The Temperature Challenge. Temperature Dependence of Life

Temperature is the second dominant factor (after precipitation) that determines the global structure of vegetation. On more than 60% of the continental surface of the Earth, frost can occur at least temporarily. Because of the fundamental importance of water for life, frost (i.e. temperatures below the freezing point of water) is a major threat for any type of organism. This applies in particular to poikilothermic organisms such as plants, which equilibrate with the temperature of their environment. Therefore, frost tolerance is a major factor for the distribution of the terrestrial vegetation on Earth.

On the other side, even in the hottest regions (with the exception of volcanoes)—Al’Aziziyah in Libya and Death Valley in California, USA, with the highest ever recorded temperatures of 57.8 °C and 56.7 °C, respectively—higher plant life is possible, provided that moisture is available. Extreme temperatures are commonly accompanied by other stresses— in particular, a shortage of water, which is either frozen at sub-zero temperatures or simply not available in hot places.
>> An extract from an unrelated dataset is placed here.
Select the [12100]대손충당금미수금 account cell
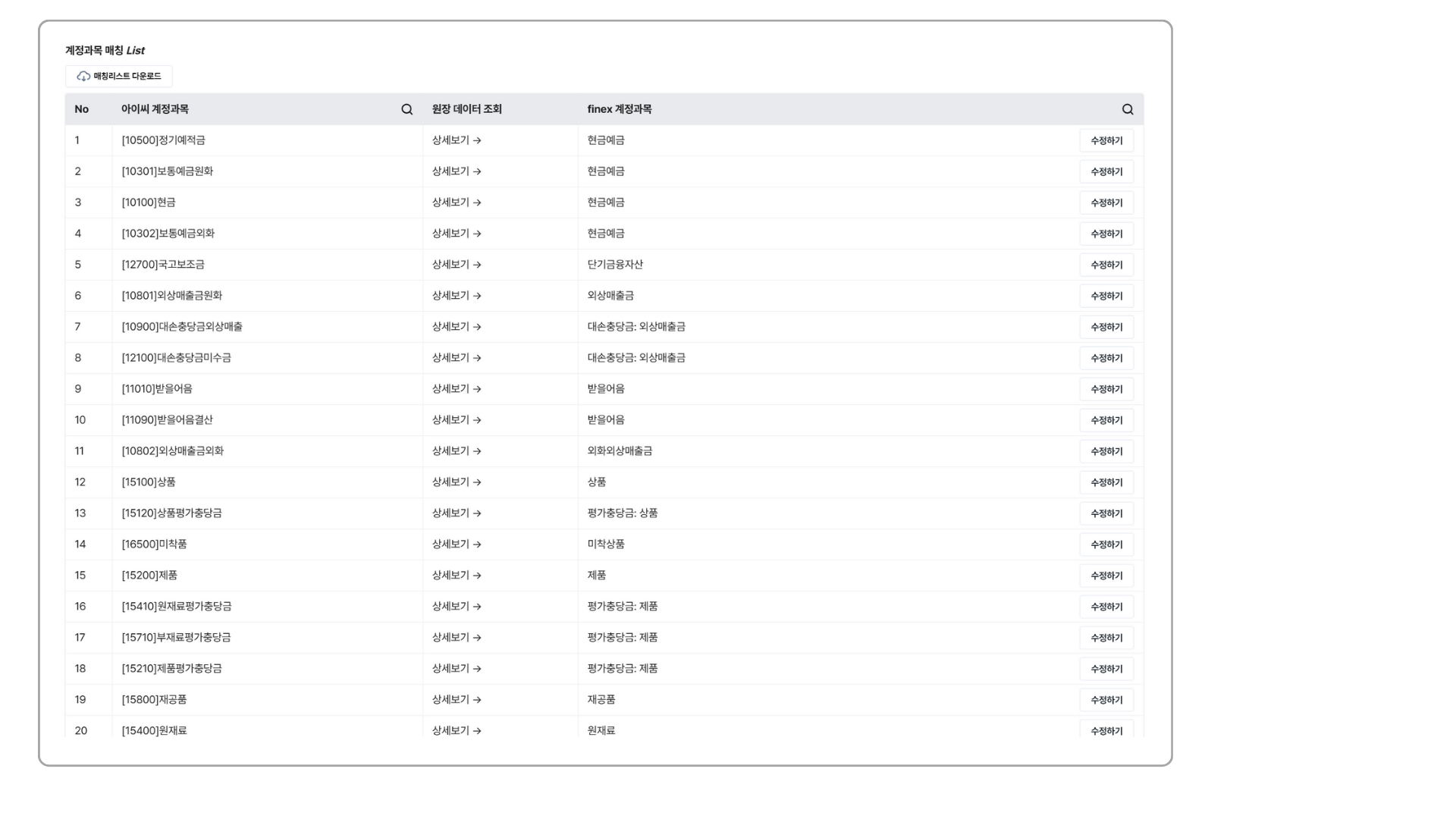The image size is (1456, 819). (x=176, y=358)
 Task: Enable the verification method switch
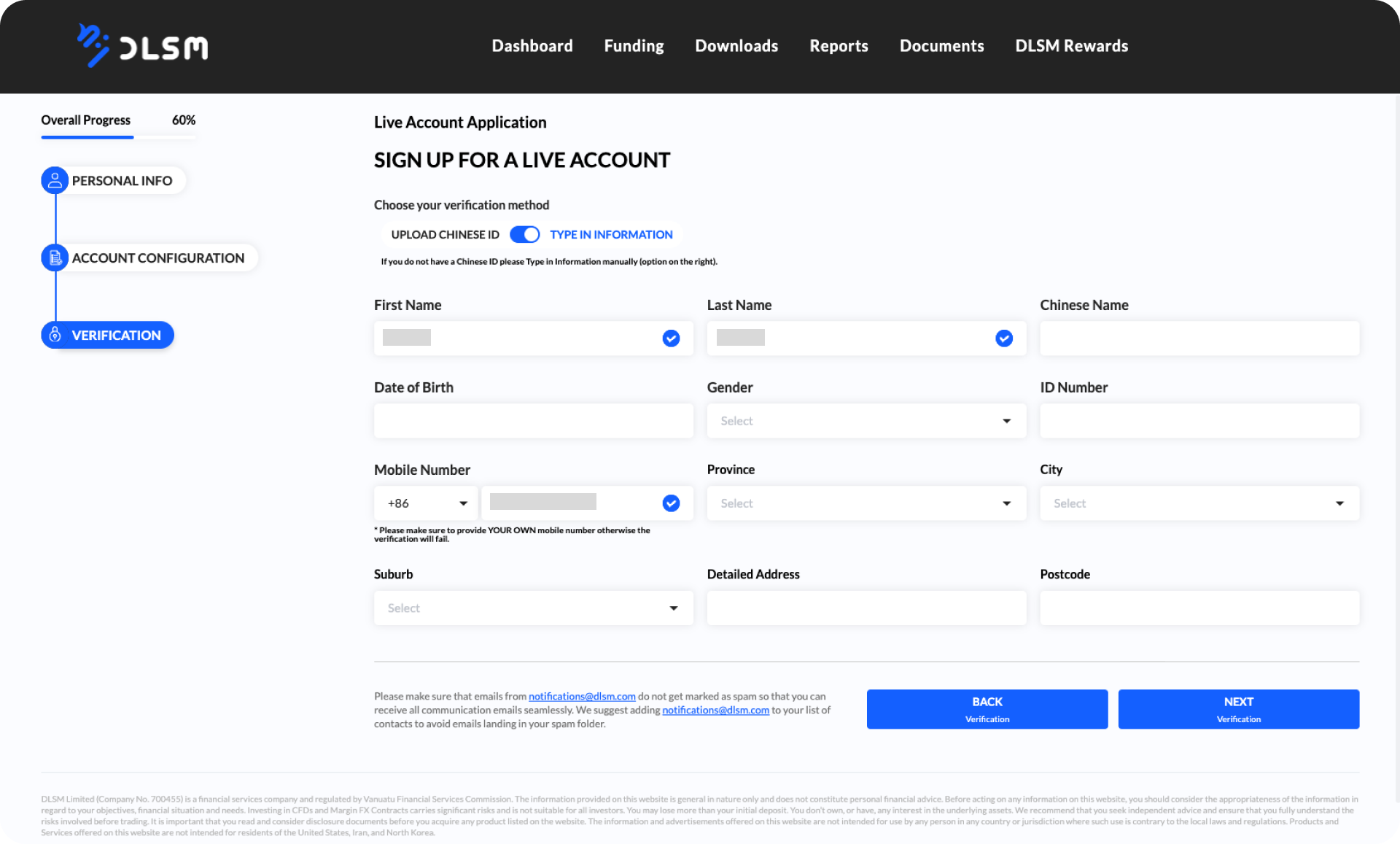click(x=524, y=234)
Temperature Dependence of Life. For most organisms, temperature ranges of active life can be determined, as well as temperature limits beyond which life is not possible. Since metabolism requires water, active life is confined to conditions under which water is in the liquid state, and only under high pressure (e.g. in the deep sea) is life possible at temperatures around and even above 100 °C.

On the other side, freezing of cellular liquids can be avoided—for example, by high concentrations of compatible solutes or antifreeze compounds, such as specialised proteins—and therefore life processes can continue even in a small temperature range below zero, albeit at low intensity. A dose-response diagram for temperature usually shows an asymmetrical curve with an optimum range of about 10 K, a steep drop towards higher temperatures and a smooth decline towards lower temperatures (Fig. 4.1). Imbalances of metabolism increase with deviation from the optimal range, thereby hampering cellular and developmental processes such as growth and reproduction.

Fig. 4.1 Life processes of an organism, described as a function of temperature. The relative growth rate (R) or percentage of survival, respectively, may be used as a measure of life:

On the high-temperature side, heat damage to proteins contributes the most to such imbalances, while on the low-temperature side, membrane functions and different rates of deceleration of enzymatically catalysed reactions are the main reasons for the occurrence of imbalances. For each organism a temperature range of hardly detectable life functions can be derived. Extreme temperatures beyond this range result in lethal damage.

Within the tolerable temperature range, the extent of damage does not exceed the capacity of a plant for repair at more favourable temperatures. This status of “latent life” is known as one of the five cardinal points of temperature tolerance of an organism (cold death, cold latent life, temperature optimum for active life, heat latent life and heat death) (Fig. 4.1).